Beyond the challenges of negotiations, the marketplace, and technology, the most significant event of the year was enactment of the Postal Accountability and Enhancement Act, signed into law by President Bush in December 2006. Drafted to respond to the outdated Postal Service business model established in 1970, the new law attempts to provide a more modern approach to the competitive pressures of increasing Internet usage, new advertising channels, and traditional package service providers.
The new law, aimed at preserving universal service, did have a financial impact on us this year. We finished the year with an income of more than $1.6 billion, before taking the financial impact of the legislation into account. However, the new law assigned escrow funding we set aside last year, and an additional $5.4 billion payment, to a new retiree health benefits fund.
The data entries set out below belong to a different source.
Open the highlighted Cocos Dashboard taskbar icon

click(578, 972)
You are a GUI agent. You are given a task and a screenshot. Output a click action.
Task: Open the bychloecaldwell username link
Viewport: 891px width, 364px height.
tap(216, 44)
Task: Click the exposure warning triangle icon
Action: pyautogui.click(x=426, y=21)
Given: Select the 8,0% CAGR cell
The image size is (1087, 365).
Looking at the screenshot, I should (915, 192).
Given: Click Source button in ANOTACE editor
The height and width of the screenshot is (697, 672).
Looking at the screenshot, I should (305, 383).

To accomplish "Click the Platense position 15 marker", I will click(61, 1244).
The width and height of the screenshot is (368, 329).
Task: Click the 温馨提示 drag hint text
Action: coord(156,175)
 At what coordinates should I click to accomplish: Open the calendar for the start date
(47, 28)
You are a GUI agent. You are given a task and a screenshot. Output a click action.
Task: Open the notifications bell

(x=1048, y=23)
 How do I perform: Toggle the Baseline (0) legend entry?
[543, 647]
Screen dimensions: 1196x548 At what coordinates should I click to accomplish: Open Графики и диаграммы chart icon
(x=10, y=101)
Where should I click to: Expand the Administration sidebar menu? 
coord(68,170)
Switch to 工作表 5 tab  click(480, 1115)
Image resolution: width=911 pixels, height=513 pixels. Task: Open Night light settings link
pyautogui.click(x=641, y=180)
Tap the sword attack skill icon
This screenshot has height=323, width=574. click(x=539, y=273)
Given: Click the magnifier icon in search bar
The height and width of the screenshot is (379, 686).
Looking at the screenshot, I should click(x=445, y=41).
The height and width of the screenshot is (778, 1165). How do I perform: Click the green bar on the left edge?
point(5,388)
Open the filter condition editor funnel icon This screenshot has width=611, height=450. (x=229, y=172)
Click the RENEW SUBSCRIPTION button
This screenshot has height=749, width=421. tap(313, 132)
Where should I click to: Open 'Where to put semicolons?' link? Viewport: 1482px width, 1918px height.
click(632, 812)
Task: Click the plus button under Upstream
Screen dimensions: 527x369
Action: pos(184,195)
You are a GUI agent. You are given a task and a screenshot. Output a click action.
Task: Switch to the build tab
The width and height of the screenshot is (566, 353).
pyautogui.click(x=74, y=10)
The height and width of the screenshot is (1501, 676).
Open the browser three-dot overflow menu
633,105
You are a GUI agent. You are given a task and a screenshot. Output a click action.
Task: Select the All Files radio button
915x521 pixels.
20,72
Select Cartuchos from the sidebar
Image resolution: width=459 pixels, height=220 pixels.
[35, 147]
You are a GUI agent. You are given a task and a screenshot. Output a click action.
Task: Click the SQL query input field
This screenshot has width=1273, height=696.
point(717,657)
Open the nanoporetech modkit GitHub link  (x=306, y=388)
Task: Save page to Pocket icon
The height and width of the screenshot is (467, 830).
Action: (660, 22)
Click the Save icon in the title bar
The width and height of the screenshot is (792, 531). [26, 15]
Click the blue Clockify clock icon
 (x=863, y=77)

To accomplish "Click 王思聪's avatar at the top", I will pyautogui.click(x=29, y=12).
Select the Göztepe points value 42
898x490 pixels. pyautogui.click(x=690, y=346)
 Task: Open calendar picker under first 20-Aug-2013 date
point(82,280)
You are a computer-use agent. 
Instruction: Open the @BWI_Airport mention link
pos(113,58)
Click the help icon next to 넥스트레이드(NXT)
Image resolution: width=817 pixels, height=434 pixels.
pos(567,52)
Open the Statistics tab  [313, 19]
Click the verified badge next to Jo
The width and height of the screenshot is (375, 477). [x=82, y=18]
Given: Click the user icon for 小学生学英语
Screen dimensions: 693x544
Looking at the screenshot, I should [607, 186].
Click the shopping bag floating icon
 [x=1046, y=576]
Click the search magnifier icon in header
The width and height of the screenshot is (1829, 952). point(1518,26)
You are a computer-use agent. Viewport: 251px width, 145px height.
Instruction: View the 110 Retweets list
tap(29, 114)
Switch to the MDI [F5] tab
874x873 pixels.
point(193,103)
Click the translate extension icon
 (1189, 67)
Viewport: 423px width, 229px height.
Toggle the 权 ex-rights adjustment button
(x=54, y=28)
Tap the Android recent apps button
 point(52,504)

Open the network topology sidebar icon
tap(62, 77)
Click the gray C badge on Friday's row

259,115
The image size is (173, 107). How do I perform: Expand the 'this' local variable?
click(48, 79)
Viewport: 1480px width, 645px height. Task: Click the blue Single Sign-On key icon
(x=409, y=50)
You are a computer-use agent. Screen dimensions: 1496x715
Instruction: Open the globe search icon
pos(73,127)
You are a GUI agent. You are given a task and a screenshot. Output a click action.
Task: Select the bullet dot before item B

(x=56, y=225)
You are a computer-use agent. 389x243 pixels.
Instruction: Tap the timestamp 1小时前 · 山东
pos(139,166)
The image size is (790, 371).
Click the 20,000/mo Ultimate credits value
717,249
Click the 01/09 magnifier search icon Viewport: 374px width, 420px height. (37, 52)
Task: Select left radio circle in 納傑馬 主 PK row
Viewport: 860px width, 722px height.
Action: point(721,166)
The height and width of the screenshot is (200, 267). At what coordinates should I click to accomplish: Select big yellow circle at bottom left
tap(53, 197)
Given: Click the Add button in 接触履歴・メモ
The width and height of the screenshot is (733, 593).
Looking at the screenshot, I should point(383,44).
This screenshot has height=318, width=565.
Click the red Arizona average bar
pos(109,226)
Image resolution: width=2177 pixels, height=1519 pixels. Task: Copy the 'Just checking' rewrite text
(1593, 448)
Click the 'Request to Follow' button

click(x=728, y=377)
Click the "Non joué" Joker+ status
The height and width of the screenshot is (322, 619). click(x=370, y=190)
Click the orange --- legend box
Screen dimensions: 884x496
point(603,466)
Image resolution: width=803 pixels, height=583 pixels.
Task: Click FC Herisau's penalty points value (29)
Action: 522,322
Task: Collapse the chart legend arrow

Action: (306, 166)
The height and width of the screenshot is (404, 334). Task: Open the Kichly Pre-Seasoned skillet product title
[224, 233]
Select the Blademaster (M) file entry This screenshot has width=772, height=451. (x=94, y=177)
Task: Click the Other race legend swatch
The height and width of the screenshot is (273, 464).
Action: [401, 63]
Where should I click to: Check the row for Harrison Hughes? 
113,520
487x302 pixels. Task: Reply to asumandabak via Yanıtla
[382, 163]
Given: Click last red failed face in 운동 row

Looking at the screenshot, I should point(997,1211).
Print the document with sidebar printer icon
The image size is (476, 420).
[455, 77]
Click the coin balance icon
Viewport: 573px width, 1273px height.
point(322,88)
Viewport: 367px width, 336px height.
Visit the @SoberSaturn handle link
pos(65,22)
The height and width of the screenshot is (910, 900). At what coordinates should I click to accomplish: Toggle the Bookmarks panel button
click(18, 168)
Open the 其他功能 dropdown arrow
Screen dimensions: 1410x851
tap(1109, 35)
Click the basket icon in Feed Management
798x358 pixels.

Those payments changed our bottom line, which now reflects a net loss of $5.1 billion. We will make additional annual payments of $5.4 to $5.8 billion to the retiree health benefits fund until 2017. When these payments are complete, we will have substantially funded this obligation. But in the interim we will bear substantial costs that will have to be made up by revenue increases as well as operating efficiencies.
Besides annual financial payments, the new law raises the bar on how we manage our business. Ratemaking and pricing change dramatically, with price caps based on the Consumer Price Index affecting 90 percent of our products and services. There are also requirements for modern service standards and service measurement systems for each class of mail, and potential monetary penalties if we do not meet our goals. The law also calls for a new level of financial transparency, requiring compliance with the Sarbanes-Oxley Act in 2010 and granting the new Postal Regulatory Commission subpoena authority.
Many of the details that support implementation of the new law are still being developed. Throughout this process, we are working closely with the Postal Regulatory Commission and all postal stakeholders to live up to the spirit of the law and to get it in place as quickly as practical.
We are excited about options and alternatives offered by the new law. We look forward to modernizing our business model and implementing a new pricing model that will provide our customers with more predictable and consistent price adjustments in today’s dynamic economy and which will allow us more freedom to compete in the package business.
Coming off an excellent year, we approach 2008 with a strong base and the momentum to build on the success of 2007. Working with employees, the Postal Regulatory Commission, major mailers, consumers, and all of our stakeholders, we will continue our efforts to support our mission of universal service at affordable rates by seeing that United States Postal Service remains healthy and strong for many years to come.
John E. Potter
Postmaster General, Chief Executive Officer
James C. Miller III
Chairman, Board of Governors
We are excited about options and alternatives offered by the new law...
which allow us more freedom to compete in the package business.